To understand if the current recession will wake up marketers who are asleep at the wheel as they chug along traditional tracks, Forrester Research recently conducted its Q1 2009 B2B Marketing Budgets and Tactics Online Survey with MarketingProfs of 317 B-to-B marketing professionals. We found that marketers are finally embracing digital channels to drive demand and boost brand.

At the top of the marketing tactic popularity list sits the corporate site. That 94 percent of respondents said they consider it a key element in the marketing toolbox is good news because most business buyers—84 percent of those surveyed earlier in 2008—say Web sites help them make purchase decisions.

Our survey showed that e-mail and search marketing have hit the mainstream. With 84 percent of survey respondents using them, e-mail and e-newsletters now equal trade shows in popularity. Search marketing gained 6 percentage points since our previous survey, with 68 percent of marketers using it. This is important because search marketing connects sellers to buyers who actively seek solutions.

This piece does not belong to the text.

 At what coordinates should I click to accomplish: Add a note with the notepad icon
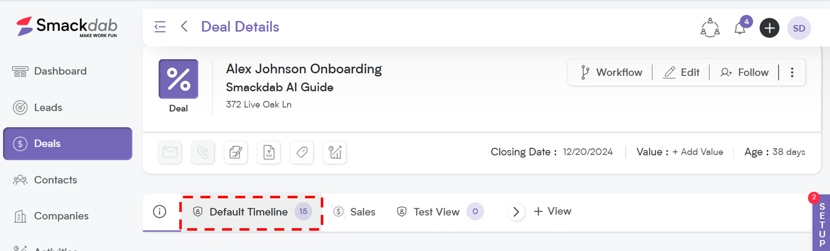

Although digital channels are more targetable and measurable than offline media, our survey found that trade shows, public relations, direct mail and print still command center stage in B-to-B marketing programs. These traditional tactics represent familiar territory and—like eating comfort food in stressful times, even though it may not be best for the diet—marketers continue to turn to them, despite effectiveness measures wobbling and, in some cases, plummeting. With executives asking B-to-B marketers to generate the same results with dramatically reduced resources, marketers need to take a fresh, profound look at the marketing mix.

Marketing Mix Choices Consistently Jump the Track
B-to-B marketers juggle an astonishing array of tactics across conventional and online channels to engage increasingly sophisticated, Web-savvy and demanding buyers. When we compared tactic popularity against what respondents told us about how well each tactic fared in building brand awareness or generating leads, we unearthed some interesting insights and trends.

When describing how effectively different tactics build brand or generate demand, most marketers admit that much of the marketing mix fails to deliver the returns they expect. Leaning on the same old things year after year—public relations and television for awareness, and executive events and inside sales for leads—locks marketing execs in an endless loop of fighting off budget cuts and justifying marketing spending plans. Over a multiyear period, we found that marketers believe PR and trade shows outperform other channels when building brand. However, PR’s effectiveness index—as measured by factoring popularity and perceived results—declined during this period.

The increase in nontraditional influence sources, such as bloggers and customer ratings, diminishes the value of established marketing communications vehicles like press releases and editorial coverage. In contrast, trade show indexes gained ground, as sales likes to press the flesh in these venues and buyers circle exhibit halls gauging product buzz. Face-to-face interactions help close deals in B-to-B selling. More than half of business marketers who use intimate, high-touch events rate them consistently high for generating leads. The big loser? Print: Our results echo the steep declines seen elsewhere in the media and advertising industry.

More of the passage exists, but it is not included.